Currently Enrolling Trials
ELLENCE Injection (epirubicin hydrochloride injection) is an anthracycline cytotoxic agent intended for intravenous administration. ELLENCE is supplied as a sterile, clear, red solution and is available in polypropylene vials containing 50 and 200 mg of epirubicin hydrochloride as a preservative-free, ready-to-use solution. Each milliliter of solution contains 2 mg of epirubicin hydrochloride. Inactive ingredients include sodium chloride, USP, and water for injection, USP. The pH of the solution has been adjusted to 3.0 with hydrochloric acid, NF. Epirubicin hydrochloride is the 4’-epimer of doxorubicin and is a semi-synthetic derivative of daunorubicin. The chemical name is (8S-cis)-10-[(3-amino-2,3,6-trideoxy-a-L-arabino- hexopyranosyl)oxy]-7,8,9,10-tetrahydro-6,8,11-trihydroxy-8-(hydroxyacetyl)-1-methoxy-5,12- naphthacenedione hydrochloride. The active ingredient is a red-orange hygroscopic powder, with the empirical formula C27H29NO11HCl and a molecular weight of 579.95.
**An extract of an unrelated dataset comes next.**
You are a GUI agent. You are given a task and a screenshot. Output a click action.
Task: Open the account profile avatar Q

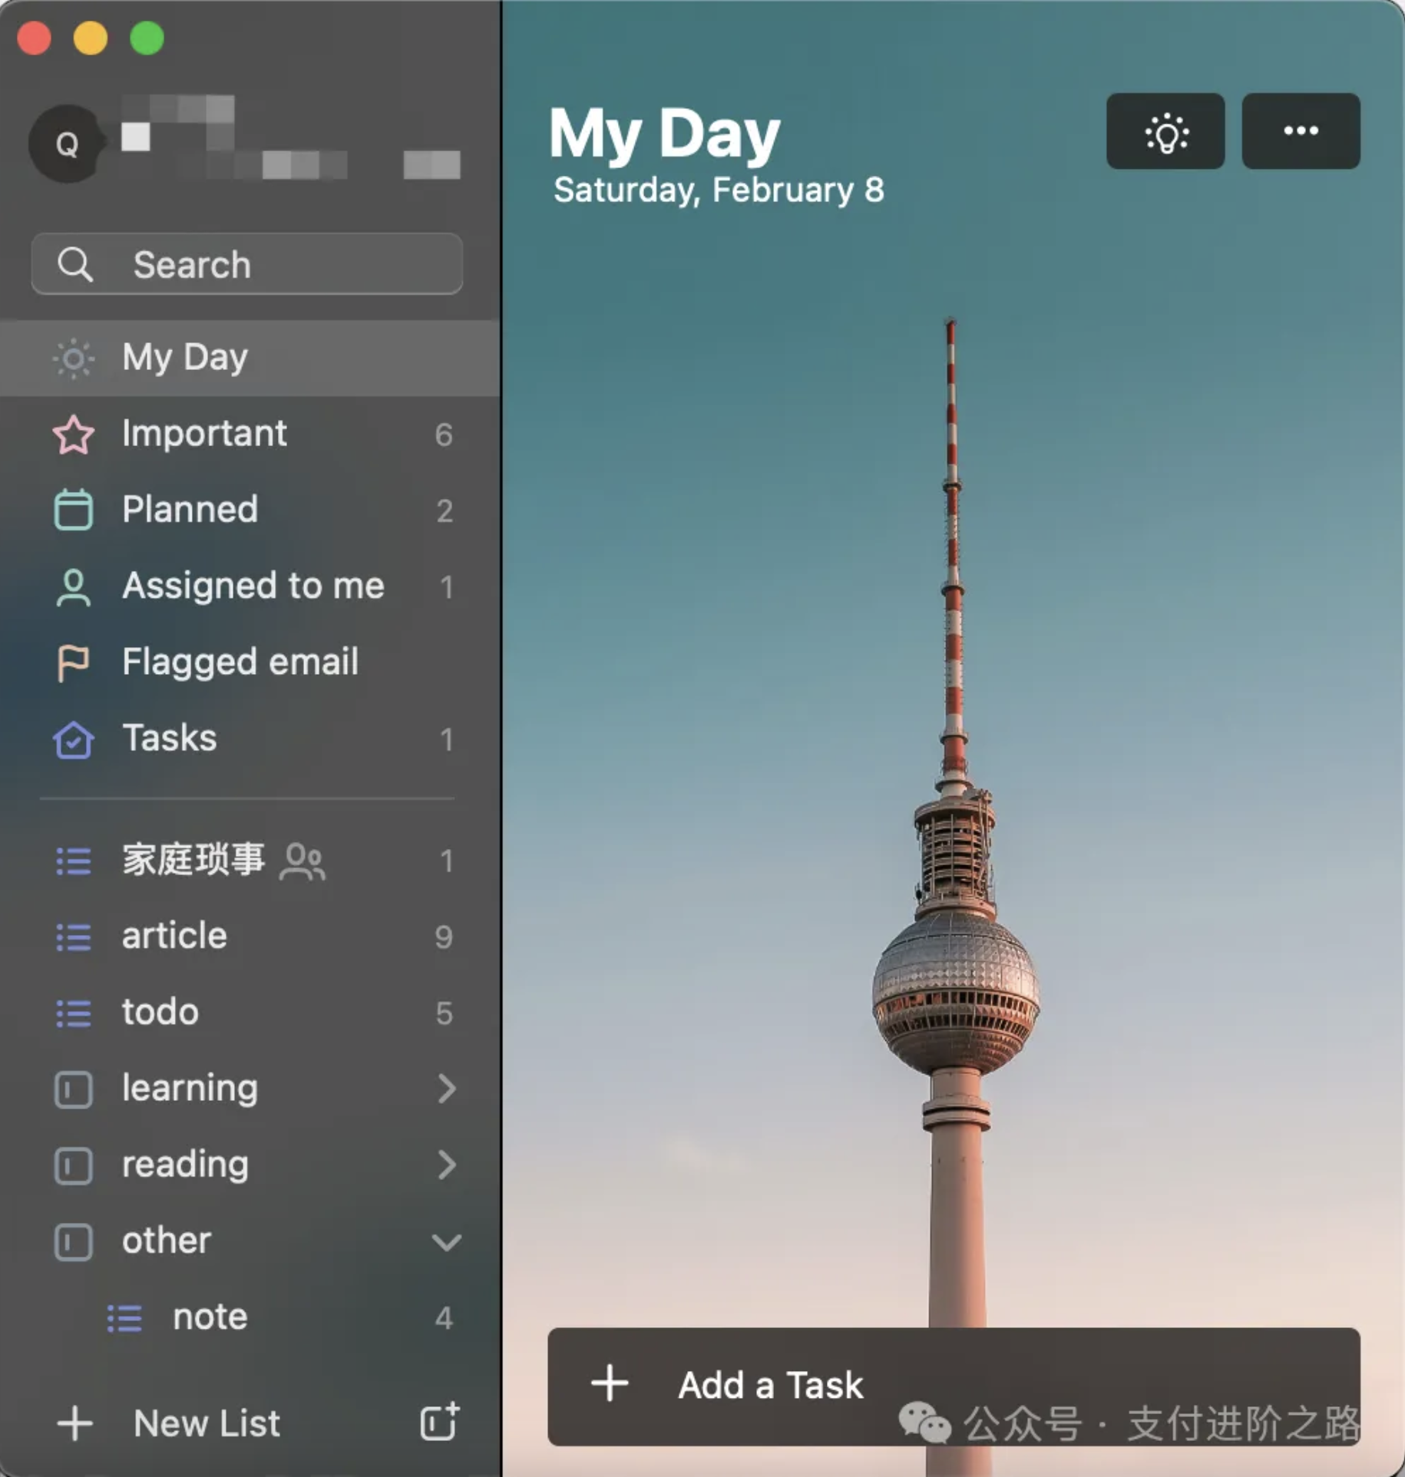[67, 144]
Two randomized, open-label, multicenter studies evaluated the use of ELLENCE Injection 100 to 120 mg/m 2 in combination with cyclophosphamide and fluorouracil for the adjuvant treatment of patients with axillary-node-positive breast cancer and no evidence of distant metastatic disease (Stage II or III). Study MA-5 evaluated 120 mg/m 2 of epirubicin per course in combination with cyclophosphamide and fluorouracil (CEF-120 regimen). This study randomized premenopausal and perimenopausal women with one or more positive lymph nodes to an epirubicin-containing CEF- 120 regimen or to a CMF regimen. Study GFEA-05 evaluated the use of 100 mg/m 2 of epirubicin per course in combination with fluorouracil and cyclophosphamide (FEC-100). This study randomized pre- and postmenopausal women to the FEC-100 regimen or to a lower-dose FEC-50 regimen. In the GFEA-05 study, eligible patients were either required to have > 4 nodes involved with tumor or, if only 1 to 3 nodes were positive, to have negative estrogen- and progesterone-receptors and a histologic tumor grade of 2 or 3. A total of 1281 women participated in these studies. Patients with T4 tumors were not eligible for either study.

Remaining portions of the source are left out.